Sol grabs his arm before he can wedge himself into the crowd to go look for her. "Nobody is to follow anyone who is lost. This I know from thirty years as the tour guide. One disappears, someone follows in one direction, someone else in the other direction, and then more gets lost. When someone is missing, you wait until the person sees that he is alone, and then he comes to where he left you."

We're waiting beside a fruit stand, overflowing with shrink-wrapped packages of dates and Turkish delight, pyramids of oranges, and pastel Jordan almonds in a bushel basket ready to be scooped up by the pound.

"You have tasted this sweet?" Sol points to the candy-coated almonds.

"Every Christmas when I was a kid." I marvel that it never occurred to me the candy-coated almonds got their name because they originated in Jordan.

"When I am wounded in the 1967 War, I am getting these for treats each afternoon in the hospital where I stay for eight months."

"You were wounded in the war?"

"We win in six days. But the war is over too fast for us young men. We want to act the heroes. So we chase the Arabs who are retreating. We are young and foolish, and we are having fun running after the Syrian soldiers."
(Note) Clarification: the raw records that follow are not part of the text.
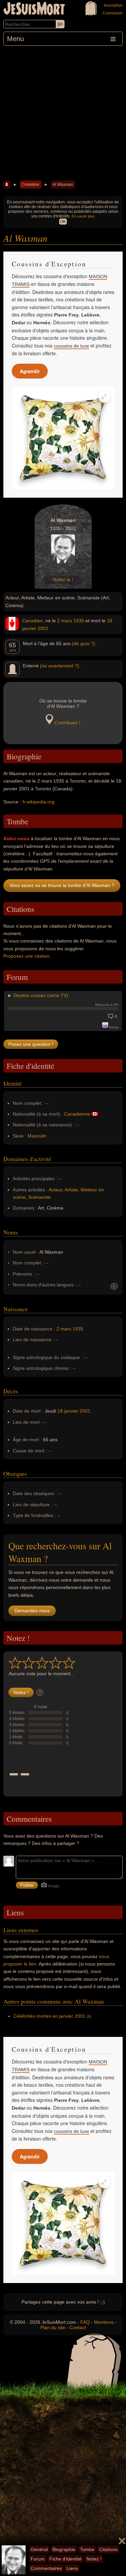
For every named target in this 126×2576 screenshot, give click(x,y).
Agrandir (30, 371)
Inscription (113, 5)
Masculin (37, 1135)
He stares down at the basket of almonds coated in pink, pale green, and baby blue. "And so we get careless. But I am the lucky one only to get hit in the leg. My two friends is killed."

Elizabeth shoves breathlessly through the crowd. "I thought you were up ahead."

James says something harsh in Welsh.

We all ignore the marital crisis, and as we start again, Sol turns to me. "I am fighting the Arabs forty years ago, and now I think my son, the tank commander, must fight them all over again."